__THE RECORDS__.

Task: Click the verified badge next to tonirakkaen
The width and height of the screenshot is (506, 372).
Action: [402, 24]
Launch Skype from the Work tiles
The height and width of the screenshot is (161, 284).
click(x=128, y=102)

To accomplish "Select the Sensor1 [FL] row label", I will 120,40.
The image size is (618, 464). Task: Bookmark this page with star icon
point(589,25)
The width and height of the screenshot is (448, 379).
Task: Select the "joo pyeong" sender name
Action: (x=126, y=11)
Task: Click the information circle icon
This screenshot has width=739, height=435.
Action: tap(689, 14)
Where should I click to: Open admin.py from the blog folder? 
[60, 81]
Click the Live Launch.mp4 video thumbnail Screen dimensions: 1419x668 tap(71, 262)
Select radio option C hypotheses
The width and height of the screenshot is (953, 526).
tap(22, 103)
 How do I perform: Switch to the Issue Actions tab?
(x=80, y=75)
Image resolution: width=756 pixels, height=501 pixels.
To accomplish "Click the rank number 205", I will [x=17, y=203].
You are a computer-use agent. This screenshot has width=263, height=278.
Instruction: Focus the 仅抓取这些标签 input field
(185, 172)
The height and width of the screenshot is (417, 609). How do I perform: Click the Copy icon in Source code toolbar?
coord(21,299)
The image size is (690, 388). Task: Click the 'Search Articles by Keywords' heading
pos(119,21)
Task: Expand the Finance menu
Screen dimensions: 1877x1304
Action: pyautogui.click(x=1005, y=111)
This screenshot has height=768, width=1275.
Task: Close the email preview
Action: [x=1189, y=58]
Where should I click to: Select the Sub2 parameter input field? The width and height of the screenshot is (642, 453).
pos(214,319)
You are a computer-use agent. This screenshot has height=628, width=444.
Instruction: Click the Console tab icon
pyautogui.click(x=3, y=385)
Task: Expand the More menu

__ASSIGNMENT__. Transcribe all of the lines in the records precisely.

__RESPONSE__.
Task: Click the verified badge next to tonirakkaen
The width and height of the screenshot is (506, 372).
Action: [402, 24]
Launch Skype from the Work tiles
The height and width of the screenshot is (161, 284).
click(x=128, y=102)

To accomplish "Select the Sensor1 [FL] row label", I will 120,40.
The image size is (618, 464). Task: Bookmark this page with star icon
point(589,25)
The width and height of the screenshot is (448, 379).
Task: Select the "joo pyeong" sender name
Action: (x=126, y=11)
Task: Click the information circle icon
This screenshot has width=739, height=435.
Action: tap(689, 14)
Where should I click to: Open admin.py from the blog folder? 
[60, 81]
Click the Live Launch.mp4 video thumbnail Screen dimensions: 1419x668 tap(71, 262)
Select radio option C hypotheses
The width and height of the screenshot is (953, 526).
tap(22, 103)
 How do I perform: Switch to the Issue Actions tab?
(x=80, y=75)
Image resolution: width=756 pixels, height=501 pixels.
To accomplish "Click the rank number 205", I will [x=17, y=203].
You are a computer-use agent. This screenshot has width=263, height=278.
Instruction: Focus the 仅抓取这些标签 input field
(185, 172)
The height and width of the screenshot is (417, 609). How do I perform: Click the Copy icon in Source code toolbar?
coord(21,299)
The image size is (690, 388). Task: Click the 'Search Articles by Keywords' heading
pos(119,21)
Task: Expand the Finance menu
Screen dimensions: 1877x1304
Action: pyautogui.click(x=1005, y=111)
This screenshot has height=768, width=1275.
Task: Close the email preview
Action: [x=1189, y=58]
Where should I click to: Select the Sub2 parameter input field? The width and height of the screenshot is (642, 453).
pos(214,319)
You are a computer-use agent. This screenshot has height=628, width=444.
Instruction: Click the Console tab icon
pyautogui.click(x=3, y=385)
Task: Expand the More menu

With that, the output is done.